Khamenei Is Dead. But What Happened to the Bombs?

VIENNA / WASHINGTON — In every war game, every classified scenario, every late-night think-tank simulation of an American military campaign against Iran, the question that ends every conversation is the same: what happens to the nuclear material?

Iran’s nuclear program, at the time of the February 28 strikes, had accumulated significant quantities of uranium enriched to 60% — just short of weapons-grade — at facilities in Natanz, Fordow, and Isfahan. The Trump administration had launched its first set of airstrikes against Iranian nuclear sites in June 2025, triggering the escalation cycle that ultimately led to Operation Epic Fury. But the fundamental question of what physically happened to Iran’s most sensitive nuclear assets — the enriched uranium stockpiles, the centrifuge cascades, the weapons-relevant technical knowledge dispersed among hundreds of scientists — has received almost no public answer.
The International Atomic Energy Agency (IAEA) lost inspector access to Iran’s nuclear sites following the breakdown of the third round of Geneva talks in late February 2026. As of this writing, there is no verified international monitoring of Iran’s nuclear activities. The IAEA is, effectively, blind.
This creates a scenario that nuclear security experts describe as potentially the most dangerous phase of the entire crisis: the “orphaned material” problem. When a centralized authoritarian state that controls nuclear material undergoes rapid, violent leadership collapse, the chain of custody for that material becomes radically uncertain. History provides cautionary tales: the dissolution of the Soviet Union in 1991 produced a decade of documented nuclear material smuggling attempts across porous borders.
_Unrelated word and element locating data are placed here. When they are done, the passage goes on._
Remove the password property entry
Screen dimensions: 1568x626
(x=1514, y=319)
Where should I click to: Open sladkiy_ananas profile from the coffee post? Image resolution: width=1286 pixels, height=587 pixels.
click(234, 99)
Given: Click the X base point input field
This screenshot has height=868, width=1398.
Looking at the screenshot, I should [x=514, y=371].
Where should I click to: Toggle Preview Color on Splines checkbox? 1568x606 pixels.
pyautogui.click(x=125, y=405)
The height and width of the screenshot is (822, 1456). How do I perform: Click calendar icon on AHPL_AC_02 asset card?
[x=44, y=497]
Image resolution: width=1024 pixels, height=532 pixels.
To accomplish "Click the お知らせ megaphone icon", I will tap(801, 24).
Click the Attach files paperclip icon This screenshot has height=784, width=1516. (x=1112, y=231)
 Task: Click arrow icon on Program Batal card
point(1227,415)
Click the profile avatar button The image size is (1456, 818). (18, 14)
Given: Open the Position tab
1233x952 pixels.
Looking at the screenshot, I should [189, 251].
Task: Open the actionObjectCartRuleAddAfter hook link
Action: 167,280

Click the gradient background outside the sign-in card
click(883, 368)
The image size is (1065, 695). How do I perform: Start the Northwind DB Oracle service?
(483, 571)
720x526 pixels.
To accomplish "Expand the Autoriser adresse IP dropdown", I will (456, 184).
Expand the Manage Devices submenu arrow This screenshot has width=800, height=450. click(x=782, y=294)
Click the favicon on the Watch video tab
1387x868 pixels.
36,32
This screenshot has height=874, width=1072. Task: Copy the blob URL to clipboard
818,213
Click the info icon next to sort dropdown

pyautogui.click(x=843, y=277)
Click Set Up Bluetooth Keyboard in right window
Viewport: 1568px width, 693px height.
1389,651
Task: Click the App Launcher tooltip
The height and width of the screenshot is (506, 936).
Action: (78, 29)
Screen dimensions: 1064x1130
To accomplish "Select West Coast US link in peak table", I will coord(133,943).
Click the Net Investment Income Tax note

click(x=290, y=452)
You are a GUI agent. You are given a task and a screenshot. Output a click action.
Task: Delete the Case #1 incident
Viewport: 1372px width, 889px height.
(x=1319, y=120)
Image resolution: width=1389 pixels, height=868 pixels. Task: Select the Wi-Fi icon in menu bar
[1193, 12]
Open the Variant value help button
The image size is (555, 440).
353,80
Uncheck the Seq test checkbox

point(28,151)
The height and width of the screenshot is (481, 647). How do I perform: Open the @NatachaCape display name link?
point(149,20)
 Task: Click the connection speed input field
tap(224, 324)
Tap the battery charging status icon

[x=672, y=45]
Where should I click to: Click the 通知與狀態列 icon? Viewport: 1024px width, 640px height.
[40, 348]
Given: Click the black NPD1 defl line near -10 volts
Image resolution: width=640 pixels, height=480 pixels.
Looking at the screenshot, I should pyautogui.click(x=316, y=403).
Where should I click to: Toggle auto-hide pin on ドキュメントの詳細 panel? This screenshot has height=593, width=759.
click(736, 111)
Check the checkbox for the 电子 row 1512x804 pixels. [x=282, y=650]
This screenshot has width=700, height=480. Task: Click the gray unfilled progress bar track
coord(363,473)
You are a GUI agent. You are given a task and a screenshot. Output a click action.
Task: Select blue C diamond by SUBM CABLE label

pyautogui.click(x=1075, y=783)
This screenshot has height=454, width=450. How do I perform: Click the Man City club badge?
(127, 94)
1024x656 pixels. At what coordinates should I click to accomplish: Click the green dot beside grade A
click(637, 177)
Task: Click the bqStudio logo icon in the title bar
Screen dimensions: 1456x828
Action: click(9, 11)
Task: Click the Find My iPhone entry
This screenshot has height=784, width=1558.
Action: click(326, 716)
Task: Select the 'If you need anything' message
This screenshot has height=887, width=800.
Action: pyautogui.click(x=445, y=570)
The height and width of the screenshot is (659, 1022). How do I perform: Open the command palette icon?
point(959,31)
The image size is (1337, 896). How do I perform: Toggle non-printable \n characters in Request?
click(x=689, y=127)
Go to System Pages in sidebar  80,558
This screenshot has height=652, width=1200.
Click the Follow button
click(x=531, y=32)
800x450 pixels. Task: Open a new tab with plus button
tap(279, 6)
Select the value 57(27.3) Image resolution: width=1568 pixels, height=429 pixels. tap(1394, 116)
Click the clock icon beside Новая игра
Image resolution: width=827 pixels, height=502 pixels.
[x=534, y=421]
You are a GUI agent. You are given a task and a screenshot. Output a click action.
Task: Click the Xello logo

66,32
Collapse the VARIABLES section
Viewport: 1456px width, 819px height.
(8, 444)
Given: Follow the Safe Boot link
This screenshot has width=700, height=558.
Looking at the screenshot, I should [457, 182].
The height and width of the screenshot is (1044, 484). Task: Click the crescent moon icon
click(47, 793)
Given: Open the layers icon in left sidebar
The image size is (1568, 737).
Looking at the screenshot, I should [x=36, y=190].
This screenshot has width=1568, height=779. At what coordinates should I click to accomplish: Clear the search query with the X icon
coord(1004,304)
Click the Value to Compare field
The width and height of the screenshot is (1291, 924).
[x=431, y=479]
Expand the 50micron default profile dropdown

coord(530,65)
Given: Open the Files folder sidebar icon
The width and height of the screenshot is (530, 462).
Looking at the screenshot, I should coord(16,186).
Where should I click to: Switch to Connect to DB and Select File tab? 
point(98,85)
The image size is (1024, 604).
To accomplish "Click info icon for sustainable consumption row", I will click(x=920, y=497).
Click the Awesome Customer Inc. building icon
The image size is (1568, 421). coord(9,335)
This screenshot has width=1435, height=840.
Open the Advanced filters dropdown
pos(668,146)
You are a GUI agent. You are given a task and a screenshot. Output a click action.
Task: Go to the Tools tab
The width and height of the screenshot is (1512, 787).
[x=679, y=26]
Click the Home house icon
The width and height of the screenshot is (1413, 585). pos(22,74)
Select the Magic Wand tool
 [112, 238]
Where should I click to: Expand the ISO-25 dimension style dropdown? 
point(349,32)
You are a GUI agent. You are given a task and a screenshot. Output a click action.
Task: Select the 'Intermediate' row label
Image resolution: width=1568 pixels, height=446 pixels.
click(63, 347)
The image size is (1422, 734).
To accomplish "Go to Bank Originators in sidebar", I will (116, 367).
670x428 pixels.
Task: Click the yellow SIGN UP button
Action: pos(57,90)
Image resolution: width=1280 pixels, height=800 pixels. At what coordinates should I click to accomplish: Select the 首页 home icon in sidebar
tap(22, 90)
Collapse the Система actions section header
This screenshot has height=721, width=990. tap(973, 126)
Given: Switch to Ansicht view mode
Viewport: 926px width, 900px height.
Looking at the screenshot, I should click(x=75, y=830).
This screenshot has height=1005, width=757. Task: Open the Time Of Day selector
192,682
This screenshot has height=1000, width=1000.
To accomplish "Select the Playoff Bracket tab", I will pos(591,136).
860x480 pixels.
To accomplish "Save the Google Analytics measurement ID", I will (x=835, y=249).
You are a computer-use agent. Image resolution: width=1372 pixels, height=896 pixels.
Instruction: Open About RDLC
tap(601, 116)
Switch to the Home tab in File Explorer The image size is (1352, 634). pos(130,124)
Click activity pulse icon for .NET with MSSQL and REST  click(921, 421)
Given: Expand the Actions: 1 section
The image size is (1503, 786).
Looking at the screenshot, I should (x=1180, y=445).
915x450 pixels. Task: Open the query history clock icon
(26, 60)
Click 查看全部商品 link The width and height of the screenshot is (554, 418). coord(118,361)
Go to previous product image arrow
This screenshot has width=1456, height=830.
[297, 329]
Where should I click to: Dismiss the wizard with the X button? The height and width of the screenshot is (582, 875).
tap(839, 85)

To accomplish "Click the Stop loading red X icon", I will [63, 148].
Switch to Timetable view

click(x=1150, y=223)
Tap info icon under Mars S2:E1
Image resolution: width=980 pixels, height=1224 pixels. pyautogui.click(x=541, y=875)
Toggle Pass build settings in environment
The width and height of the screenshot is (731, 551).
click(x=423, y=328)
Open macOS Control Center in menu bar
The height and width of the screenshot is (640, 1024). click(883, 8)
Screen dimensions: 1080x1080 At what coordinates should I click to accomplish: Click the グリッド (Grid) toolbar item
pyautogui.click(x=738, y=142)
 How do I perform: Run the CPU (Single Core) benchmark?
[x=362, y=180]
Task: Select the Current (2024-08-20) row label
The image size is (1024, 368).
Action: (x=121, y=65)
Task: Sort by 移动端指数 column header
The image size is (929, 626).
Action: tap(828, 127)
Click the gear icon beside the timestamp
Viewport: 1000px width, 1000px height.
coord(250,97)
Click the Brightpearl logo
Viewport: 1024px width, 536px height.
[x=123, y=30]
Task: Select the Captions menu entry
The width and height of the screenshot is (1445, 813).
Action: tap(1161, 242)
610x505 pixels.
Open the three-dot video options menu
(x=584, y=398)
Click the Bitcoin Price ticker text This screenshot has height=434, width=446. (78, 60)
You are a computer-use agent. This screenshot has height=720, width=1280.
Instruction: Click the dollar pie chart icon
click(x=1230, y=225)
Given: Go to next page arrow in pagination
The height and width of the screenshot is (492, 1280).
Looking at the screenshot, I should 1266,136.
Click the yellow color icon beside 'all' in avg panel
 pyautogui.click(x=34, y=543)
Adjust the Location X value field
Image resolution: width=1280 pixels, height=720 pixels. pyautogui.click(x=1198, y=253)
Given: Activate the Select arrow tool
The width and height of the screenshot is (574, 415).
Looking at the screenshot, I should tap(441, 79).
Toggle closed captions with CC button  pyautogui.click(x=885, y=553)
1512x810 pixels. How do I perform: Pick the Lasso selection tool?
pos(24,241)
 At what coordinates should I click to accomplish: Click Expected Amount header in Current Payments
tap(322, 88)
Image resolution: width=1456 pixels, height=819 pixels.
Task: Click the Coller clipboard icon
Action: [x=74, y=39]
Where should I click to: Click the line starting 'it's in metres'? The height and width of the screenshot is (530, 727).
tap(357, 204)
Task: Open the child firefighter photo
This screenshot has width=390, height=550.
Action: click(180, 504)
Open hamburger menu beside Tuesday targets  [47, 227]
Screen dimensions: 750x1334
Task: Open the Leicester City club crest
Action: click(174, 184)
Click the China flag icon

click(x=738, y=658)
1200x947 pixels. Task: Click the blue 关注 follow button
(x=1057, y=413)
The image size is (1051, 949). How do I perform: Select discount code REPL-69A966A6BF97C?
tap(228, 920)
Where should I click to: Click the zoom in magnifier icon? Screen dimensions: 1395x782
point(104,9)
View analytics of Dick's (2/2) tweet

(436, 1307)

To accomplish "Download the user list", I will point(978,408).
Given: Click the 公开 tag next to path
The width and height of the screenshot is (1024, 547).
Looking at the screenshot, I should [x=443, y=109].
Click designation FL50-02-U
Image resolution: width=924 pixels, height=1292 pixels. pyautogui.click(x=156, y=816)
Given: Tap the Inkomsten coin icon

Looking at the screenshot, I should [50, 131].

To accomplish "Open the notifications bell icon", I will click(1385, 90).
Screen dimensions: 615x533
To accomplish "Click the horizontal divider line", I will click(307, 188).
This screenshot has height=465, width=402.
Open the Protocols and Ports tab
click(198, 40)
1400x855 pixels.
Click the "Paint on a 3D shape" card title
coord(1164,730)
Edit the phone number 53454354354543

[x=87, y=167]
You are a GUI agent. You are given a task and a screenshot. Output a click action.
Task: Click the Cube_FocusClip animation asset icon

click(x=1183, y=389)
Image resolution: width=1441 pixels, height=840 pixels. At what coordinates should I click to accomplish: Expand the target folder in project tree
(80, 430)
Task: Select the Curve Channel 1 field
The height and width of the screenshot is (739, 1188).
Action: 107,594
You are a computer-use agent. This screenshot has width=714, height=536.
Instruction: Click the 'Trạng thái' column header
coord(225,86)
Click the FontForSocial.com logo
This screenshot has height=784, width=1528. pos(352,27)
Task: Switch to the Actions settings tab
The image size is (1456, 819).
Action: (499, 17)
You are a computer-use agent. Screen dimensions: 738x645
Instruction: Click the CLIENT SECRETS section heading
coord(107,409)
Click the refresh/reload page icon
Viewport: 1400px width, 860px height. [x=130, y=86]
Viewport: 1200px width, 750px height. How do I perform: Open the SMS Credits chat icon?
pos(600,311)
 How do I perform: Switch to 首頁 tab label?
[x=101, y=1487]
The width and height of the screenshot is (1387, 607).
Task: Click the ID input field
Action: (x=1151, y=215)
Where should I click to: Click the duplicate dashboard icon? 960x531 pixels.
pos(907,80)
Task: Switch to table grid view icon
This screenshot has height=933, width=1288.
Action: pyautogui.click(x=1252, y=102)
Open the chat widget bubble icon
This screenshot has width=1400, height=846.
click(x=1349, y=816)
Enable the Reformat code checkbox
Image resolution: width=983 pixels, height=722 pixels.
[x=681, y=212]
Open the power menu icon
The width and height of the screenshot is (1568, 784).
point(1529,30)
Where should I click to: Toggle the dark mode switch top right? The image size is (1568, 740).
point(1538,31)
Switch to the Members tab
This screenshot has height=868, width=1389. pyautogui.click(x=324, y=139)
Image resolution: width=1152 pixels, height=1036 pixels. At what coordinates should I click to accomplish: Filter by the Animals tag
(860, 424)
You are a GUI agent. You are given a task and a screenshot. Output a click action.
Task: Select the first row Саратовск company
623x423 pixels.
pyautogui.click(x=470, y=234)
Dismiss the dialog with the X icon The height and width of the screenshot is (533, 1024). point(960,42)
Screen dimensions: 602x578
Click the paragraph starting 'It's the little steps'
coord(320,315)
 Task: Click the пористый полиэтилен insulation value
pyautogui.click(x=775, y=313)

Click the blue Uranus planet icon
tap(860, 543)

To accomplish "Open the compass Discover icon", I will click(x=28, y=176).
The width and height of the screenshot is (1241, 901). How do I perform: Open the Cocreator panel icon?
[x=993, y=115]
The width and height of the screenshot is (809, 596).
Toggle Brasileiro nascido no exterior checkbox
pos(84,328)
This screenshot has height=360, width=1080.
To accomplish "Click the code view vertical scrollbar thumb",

Iran is not the Soviet Union — its nuclear program is smaller and more centralized. But “smaller” is a deeply relative term when speaking about weapons-grade uranium. The IRGC units responsible for nuclear site security are now either under active bombardment or in the process of a chaotic command transition. The question of whether all nuclear material remains under state control — any state’s control — is one that Washington, Moscow, Beijing, and every European capital is privately asking with great urgency.
Trump’s stated justification for the entire military campaign was precisely this: that Iran, “armed with long-range missiles and nuclear weapons, would be a dire threat to every American.” The savage irony is that by destroying the command structure of the state that controlled that material, the United States may have created the very condition — dispersed, unmonitored nuclear material in a war zone — that it was trying to prevent.
The bombs, if they exist, are now everyone’s problem.